# [Compito]
Secondo il brano sul presepe, chi inventò il presepe e quanto tempo fa?

# [Brano fornito]
Il Presepe ci invita a farci Presepe,  uscire lungo le strade e metterci  in cammino, incontrare le persone, vedere i loro volti e ascoltare le loro storie, dirigersi verso l’orizzonte in cui la luce è più forte. Il Presepe aiuta tutti i fedeli a saldare umano e divino. Gesù che nasce, perfetto Dio e perfetto uomo, ripresenta quell’equilibrio tra cielo e terra, tra spirito e corpo, tra mani e pensieri, che risolve tutte le crisi umane. Così Francesco, otto secoli fa, inventava il presepe proprio per unire spirito e corpo e fare memoria viva del mistero dell’incarnazione. Dio era venuto in un recinto, presepe vuol dire ciò che ha dinanzi ( prae-) un recinto, siepe (- sepes): la mangiatoia. Il presepe, infatti, è come un Vangelo vivo. Mentre contempliamo la scena del Natale, siamo invitati a metterci spiritualmente in cammino, attratti da Colui che si è fatto uomo per incontrare ogni uomo. Il presepe non chiede parole. Guardandolo siamo chiamati a riflettere sulla responsabilità che ogni cristiano ha di essere evangelizzatore.  “E’ presepe” quando ognuno di noi si fa portatore della bella notizia presso quanti incontra, testimoniando la gioia di aver incontrato Gesù e il suo amore con concrete azioni di misericordia.

Lasciamo le parole ai dotti, ai sapienti, ai tuttologi che criticano il presepe, e tutto, per non guardare allo specchio la loro misera vita. Noi, che tra mille contraddizioni ci diciamo cristiani  guardiamo invece ai Magi. Insegnano che si può partire da molto lontano per raggiungere Cristo. Sono uomini sapienti, assetati d’infinito, che partono per un lungo e pericoloso viaggio che li porta fino a Betlemme (cfr Mt 2,1-12). Davanti al Re Bambino li pervade una gioia grande. Non esitano a mettersi in ginocchio e ad adorarlo. Davanti a Lui comprendono che Dio guida il corso della storia. Non è importante come si allestisce il presepe, se è grande o piccolo, ricco di statuine o povero, di plastica o legno o ceramica, può essere sempre uguale o modificarsi ogni anno; ciò che conta, è che esso parli alla nostra vita. Dovunque e in qualsiasi forma, il presepe racconta l’amore di Dio, il Dio che si è fatto bambino per dirci quanto è vicino ad ogni essere umano, in qualunque condizione si trovi.

Se non riusciamo a recuperare la passione condivisa per una comunità di appartenenza e di solidarietà, alla quale destinare tempo, impegno e beni, l’illusione globale che ci inganna crollerà rovinosamente e lascerà molti in preda alla nausea e al vuoto. Inoltre, non si dovrebbe ingenuamente ignorare che l’ossessione per uno stile di vita egoista, edonista, consumista, soprattutto quando solo pochi possono sostenerlo, potrà provocare soltanto violenza e distruzione reciproca». Il “si salvi chi può” si tradurrà rapidamente nel “tutti contro tutti”, e questo sarà peggio di una pandemia. La speranza, oggi come allora, è un bambino nato in una mangiatoia, fuori le mura, povero fra i poveri, nell’indifferenza di una società opulenta. Per viverla, occorre mettersi in cammino, preoccuparci di fronte a guerre e ingiustizie planetarie, ascoltare il grido dei poveri e del nostro pianeta gravemente malato.

# [Dati dell'esercizio]
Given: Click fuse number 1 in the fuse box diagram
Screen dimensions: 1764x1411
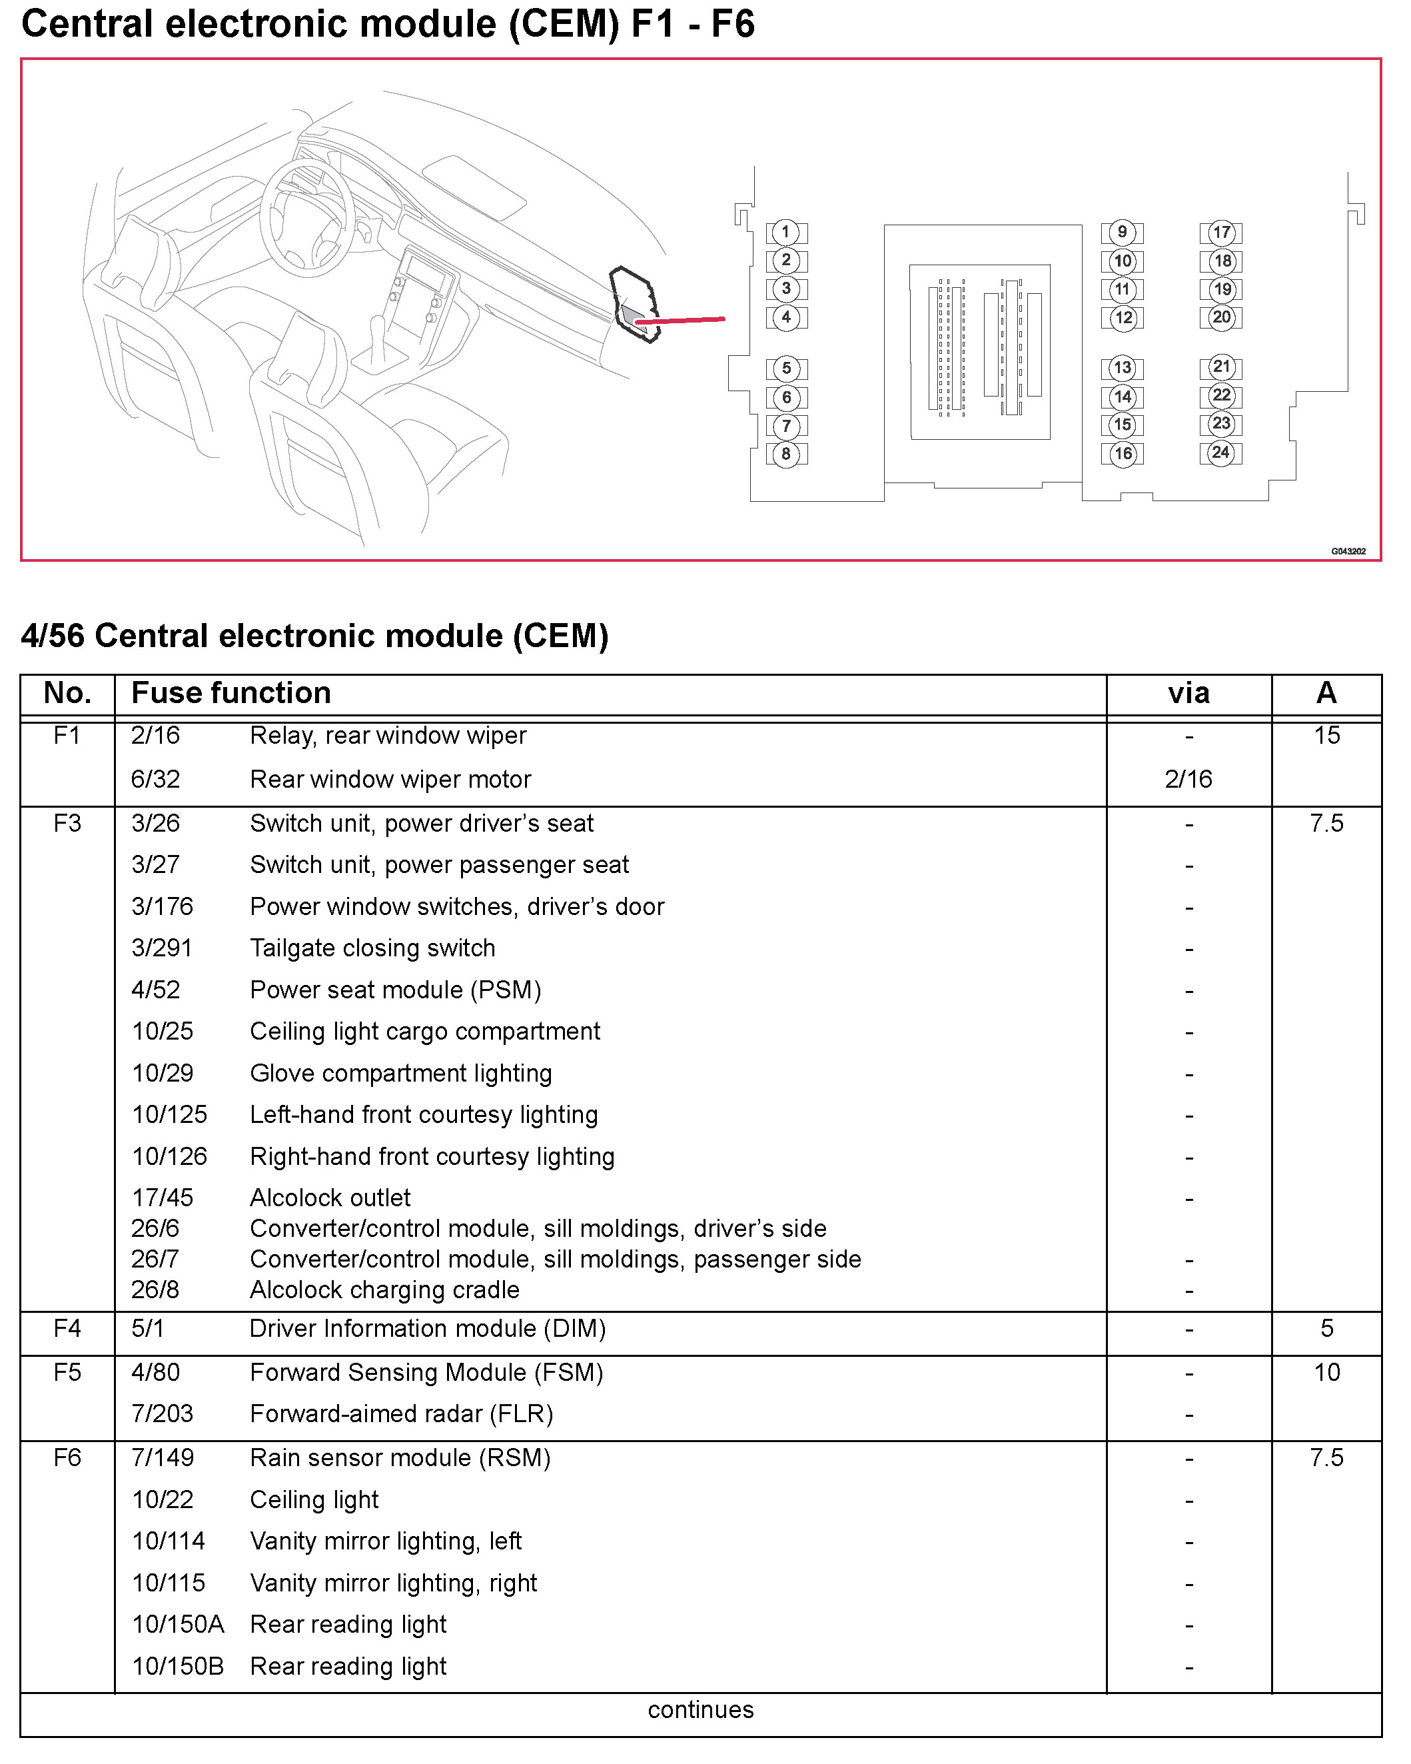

# [Risultato]
Francesco, otto secoli fa.